Exercise prompt. Which lines run from the one containing "The width and" to the end of the material below? Copy them exactly, pictures excluded.

Provided records.
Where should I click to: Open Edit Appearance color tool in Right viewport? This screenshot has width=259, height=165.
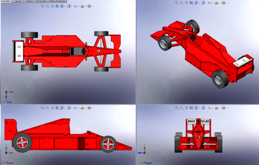coord(216,108)
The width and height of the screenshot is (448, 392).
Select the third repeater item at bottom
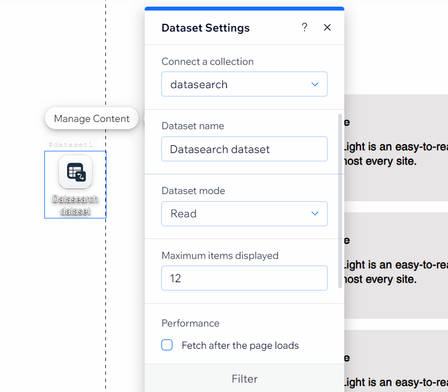coord(396,366)
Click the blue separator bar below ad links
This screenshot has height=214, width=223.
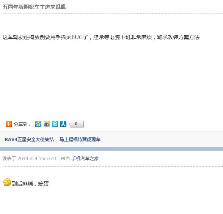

Solution below.
The width and height of the screenshot is (448, 392).
Select the third repeater item at bottom
coord(396,366)
Click the blue separator bar below ad links
This screenshot has height=214, width=223.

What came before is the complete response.